Work required:
Take the listing and give it again exactly, from its first line to its last line.

*** Source records

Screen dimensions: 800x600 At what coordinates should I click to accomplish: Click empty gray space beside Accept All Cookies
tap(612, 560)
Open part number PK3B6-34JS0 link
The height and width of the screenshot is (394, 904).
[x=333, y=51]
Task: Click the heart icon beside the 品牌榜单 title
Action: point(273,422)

******

Exercise response:
Screen dimensions: 800x600 At what coordinates should I click to accomplish: Click empty gray space beside Accept All Cookies
tap(612, 560)
Open part number PK3B6-34JS0 link
The height and width of the screenshot is (394, 904).
[x=333, y=51]
Task: Click the heart icon beside the 品牌榜单 title
Action: point(273,422)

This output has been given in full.